Ernestina estava então entre catorze e quinze anos, era muito
espigada, muito quieta, com uns modos naturais de senhora.
Provavelmente não se divertiria com as meninas de oito e nove anos;
não importa, uma vez que deixasse a mãe tranquila, podia alegrar-se
ou enfadar-se. Mas, ai triste! há um limite para tudo, mesmo para os
vinte e nove anos. D. Camila resolveu, enfim, despedir-se desses
dignos anfitriões, e fê-lo ralada de saudades. Eles ainda instaram
por uns cinco ou seis meses de quebra; a bela dama respondeu-lhes que
era impossível e, trepando no alazão do tempo, foi alojar-se na
casa dos trinta.
Ela
era, porém, daquela casta de mulheres que riem do sol e dos
almanaques. Cor de leite, fresca, inalterável, deixava às outras o
trabalho de envelhecer. Só queria o de existir. Cabelo negro, olhos
castanhos e cálidos. Tinha as espáduas e o colo feitos de encomenda
para os vestidos decotados, e assim também os braços, que eu não
digo que eram os da Vênus de Milo, para evitar uma vulgaridade, mas
provavelmente não eram outros. D. Camila sabia disto; sabia que era
bonita, não só porque lho dizia o olhar sorrateiro das outras
damas, como por um certo instinto que a beleza possui, como o talento
e o gênio. Resta dizer que era casada, que o marido era ruivo, e que
os dois amavam-se como noivos; finalmente, que era honesta. Não o
era, note-se bem, por temperamento, mas por princípio, por amor ao
marido, e creio que um pouco por orgulho.
Nenhum
defeito, pois, exceto o de retardar os anos; mas é isso um defeito?
Há, não me lembra em que página da Escritura, naturalmente nos
Profetas, uma comparação dos dias com as águas de um rio que não
voltam mais. D. Camila queria fazer uma represa para seu uso. No
tumulto desta marcha contínua entre o nascimento e a morte, ela
apegava-se à ilusão da estabilidade. Só se lhe podia exigir que
não fosse ridícula, e não o era. Dir-me-á o leitor que a beleza
vive de si mesma, e que a preocupação do calendário mostra que
esta senhora vivia principalmente com os olhos na opinião. É
verdade; mas como quer que vivam as mulheres do nosso tempo?
D.
Camila entrou na casa dos trinta e não lhe custou passar adiante.

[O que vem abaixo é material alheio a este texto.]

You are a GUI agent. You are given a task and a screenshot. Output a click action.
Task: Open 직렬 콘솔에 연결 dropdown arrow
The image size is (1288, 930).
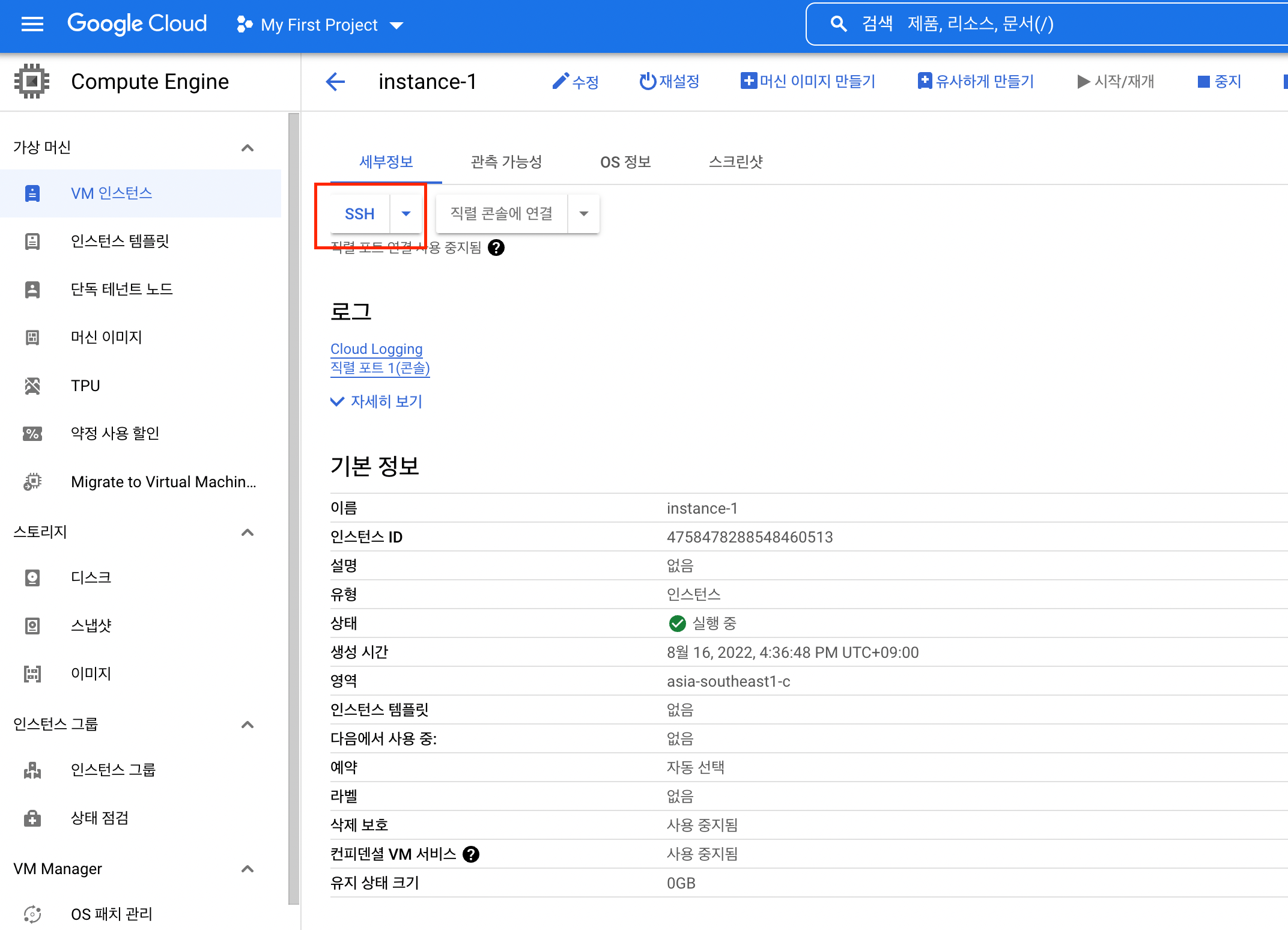[583, 214]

Evidentemente o terror era uma superstição. Duas ou três amigas
íntimas, nutridas de aritmética, continuavam a dizer que ela
perdera a conta dos anos. Não advertiam que a natureza era cúmplice
no erro, e que aos quarenta anos (verdadeiros), D. Camila trazia um
ar de trinta e poucos. Restava um recurso: espiar-lhe o primeiro
cabelo branco, um fiozinho de nada, mas branco. Em vão espiavam; o
demônio do cabelo parecia cada vez mais negro.
Nisto
enganavam-se. O fio branco estava ali; era a filha de D. Camila que
entrava nos dezenove anos, e, por mal de pecados, bonita. D. Camila
prolongou, quanto pôde, os vestidos adolescentes da filha,
conservou-a no colégio até tarde, fez tudo para proclamá-la
criança. A natureza, porém, que não é só imoral, mas também
ilógica, enquanto sofreava os anos de uma, afrouxava a rédea aos da
outra, e Ernestina, moça feita, entrou radiante no primeiro baile.
Foi uma revelação. D. Camila adorava a filha; saboreou-lhe a glória
a tragos demorados. No fundo do copo achou a gota amarga e fez uma
careta. Chegou a pensar na abdicação; mas um grande pródigo de
frases feitas disse-lhe que ela parecia a irmã mais velha da filha,
e o projeto desfez-se. Foi dessa noite em diante que D. Camila entrou
a dizer a todos que casara muito criança.
Um
dia, poucos meses depois, apontou no horizonte o primeiro namorado.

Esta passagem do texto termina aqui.